Shared Library: Undefined Reference with Partial Template Specialization and Explicit Template Instantiation


Say, there is a third-party library that has the following in a header file:

foo.h:

namespace tpl {
template <class T, class Enable = void>
struct foo {
  static void bar(T const&) {
    // Default implementation...
  };
};
}

In the interface of my own library, I'm supposed to provide partial specialization of this foo for my own type(s). So, let's say I have:

xxx.h:

# include <foo.h>

namespace ml {
struct ML_GLOBAL xxx {
  // Whatever...
};
}

namespace tpl {
template <>
struct ML_GLOBAL foo<::ml::xxx> {
  static void bar(::ml::xxx const&);
};
}

where ML_GLOBAL is a compiler-specific visibility attribute to ensure that the symbols are available for dynamic linkage (that is by default my build system hides all of the symbols in the produced shared library).

Now, I don't want to disclose my implementation of bar, so I employ explicit template instantiation:

xxx.cpp:

# include "xxx.h"

namespace tpl {
void foo<::ml::xxx>::bar(::ml::xxx const&) {
  // My implementation...
}

extern template struct foo<::ml::xxx>;
}

When the time comes to actually use this tpl::foo<::ml::xxx>::bar function in some consumer application (where my shared library is linked as well), I get the undefined reference error to the tpl::foo<::ml::xxx, void>::bar symbol. And indeed, running nm -CD on the produced shared library shows no trace of tpl::foo<::ml::xxx, void> symbol.

What I've tried so far, were different combinations on where to put ML_GLOBAL (e.g. on explicit template instantiation itself, about what GCC clearly complains unlike Clang) and with/without the second template argument void.

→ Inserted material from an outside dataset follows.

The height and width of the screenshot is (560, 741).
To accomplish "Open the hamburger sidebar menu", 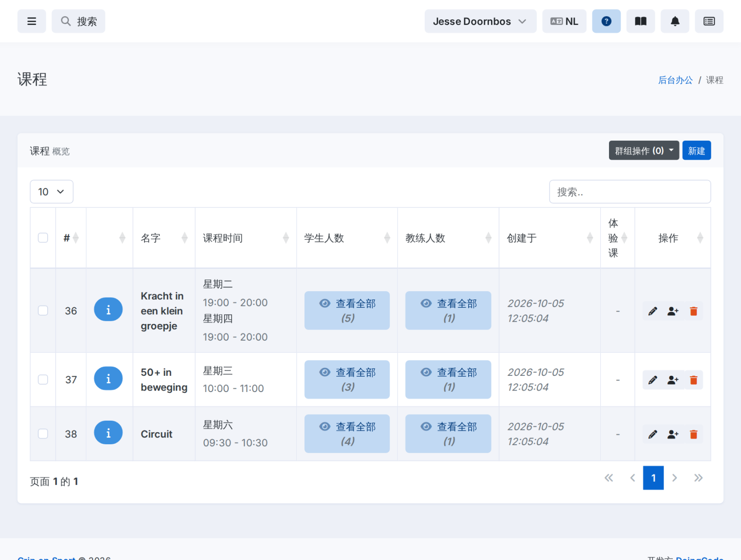I will (31, 21).
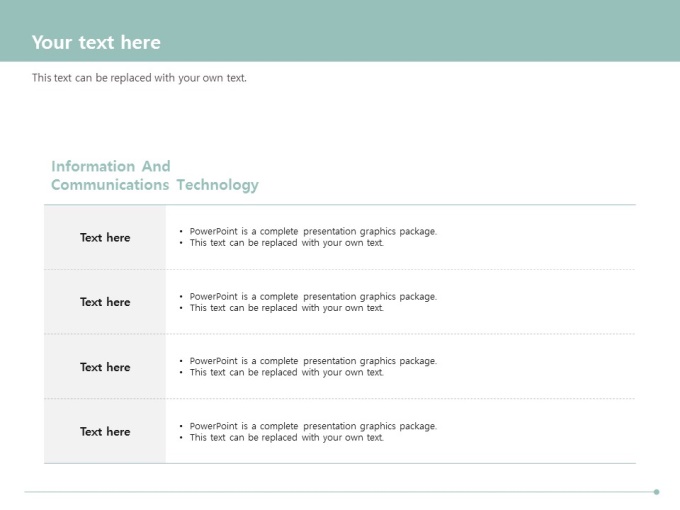Screen dimensions: 680x510
Task: Select "Text here" label in the first table row
Action: click(105, 238)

The question is whether this is related to the fact that the original definition has no visibility attribute (ML_GLOBAL) attached by virtue of coming from a third-party library or did I actually miss something here? If I didn't miss anything, then am I really forced to expose my implementation in such a scenario ? [... *cough* looks more like a compiler deficiency to be honest *cough* ...]


Solution

  • It turned out to be a false alarm. Nevertheless, this catch took me a couple of hours to finally remember why this symbol might be invisible to consumers. It's really trivial but I feel like posting it here for future visitors who happen to have the same setup. Basically, if you use either a linker script [1] or a (pure) version script [2] (specified with the --version-script linker option), then don't forget to set global visibility for those tpl::foo* third-party-based symbols (or whichever they are in your case). In my case, I originally had the following:

    {
    global:
      extern "C++" {
        ml::*;
        typeinfo*for?ml::*;
        vtable*for?ml::*;
      };
    
    local:
      extern "C++" {
        *;
      };
    };
    

    what I clearly had to change to

    {
    global:
      extern "C++" {
        tpl::foo*;
        ml::*;
        typeinfo*for?ml::*;
        vtable*for?ml::*;
      };
    
    local:
      extern "C++" {
        *;
      };
    };
    

    in order to link everything properly and get the expected result.

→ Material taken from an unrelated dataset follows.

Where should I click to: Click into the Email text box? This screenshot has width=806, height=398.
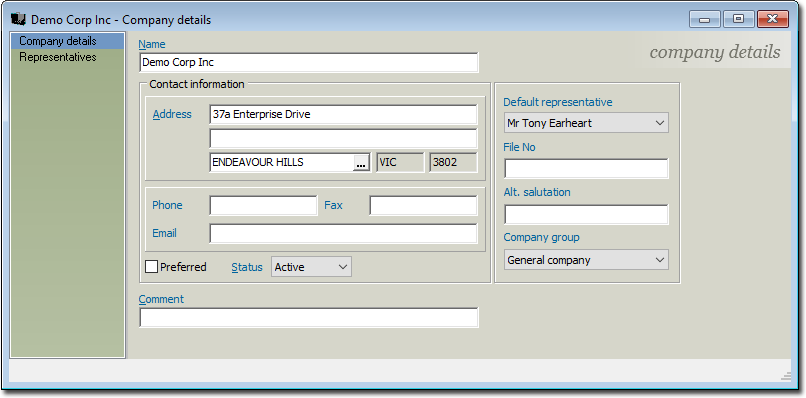343,233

    Hope this helps and regards.

    BONUS


    A curious reader could ask though, "Why the hell are you combining explicit visibility attributes and a linker/version script to control visibility of symbols when there are already the -fvisibility=hidden and -fvisibility-inlines-hidden options which are supposed to do just that?".

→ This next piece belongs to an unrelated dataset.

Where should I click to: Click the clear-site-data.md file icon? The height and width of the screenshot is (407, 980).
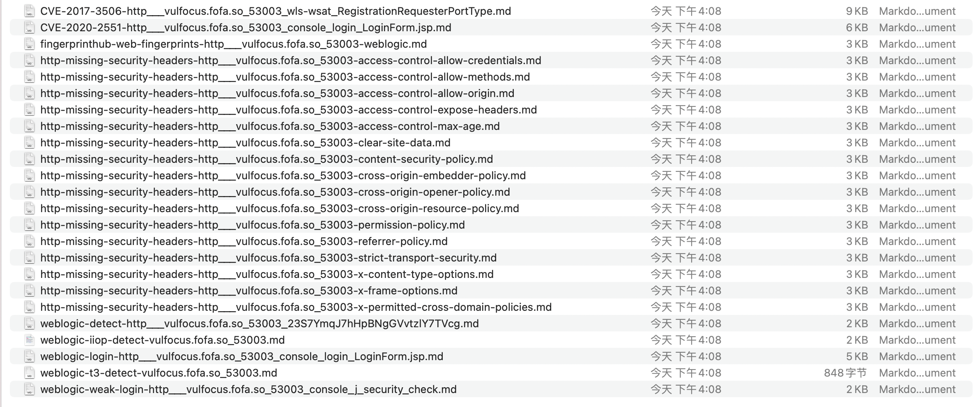[x=29, y=143]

    The answer is that they of course do, and I indeed do use them to build my shared libraries. However, there is one catch. It is a common practice to link some internal libraries (privately) used by your shared library statically (into that library), primarily in order to completely conceal such dependencies (keep in mind, though, that header files accompanying your shared library should also be properly designed to implement this). The benefits are clear: clean and controllable ABI and reduced compile times for shared library consumers.

    Take for example, Boost, as the most widespread candidate for such a use case. Encapsulating all of the heavily templated code from Boost privately into your shared library and eliminating any Boost symbols from the ABI will greatly reduce interface pollution and compile times of your shared library consumers, not including the fact that your software components will also look professionally developed.

    Anyway, to the point, it turns out that unless those static libraries that you want to link into your shared library were themselves also built with the -fvisibility=hidden and -fvisibility-inlines-hidden options (what would be a ridiculous expectation as nobody is going to distribute static libraries with hidden interface symbols by default as it defeats their purpose), their symbols will inevitably still be visible (for instance, through nm -CD <shared-library>) regardless of the fact that you're building the shared library itself with those options. That is, in this case, you have two options to resolve it:

    1. Manually rebuild those static libraries (your shared library dependencies) with the -fvisibility=hidden and -fvisibility-inlines-hidden options, what is clearly not always possible/practical given their potential third-party origin.
    2. Use linker/version script (like it is done above) to supply at link time in order to instruct linker to forcefully export/hide proper symbols from your shared library.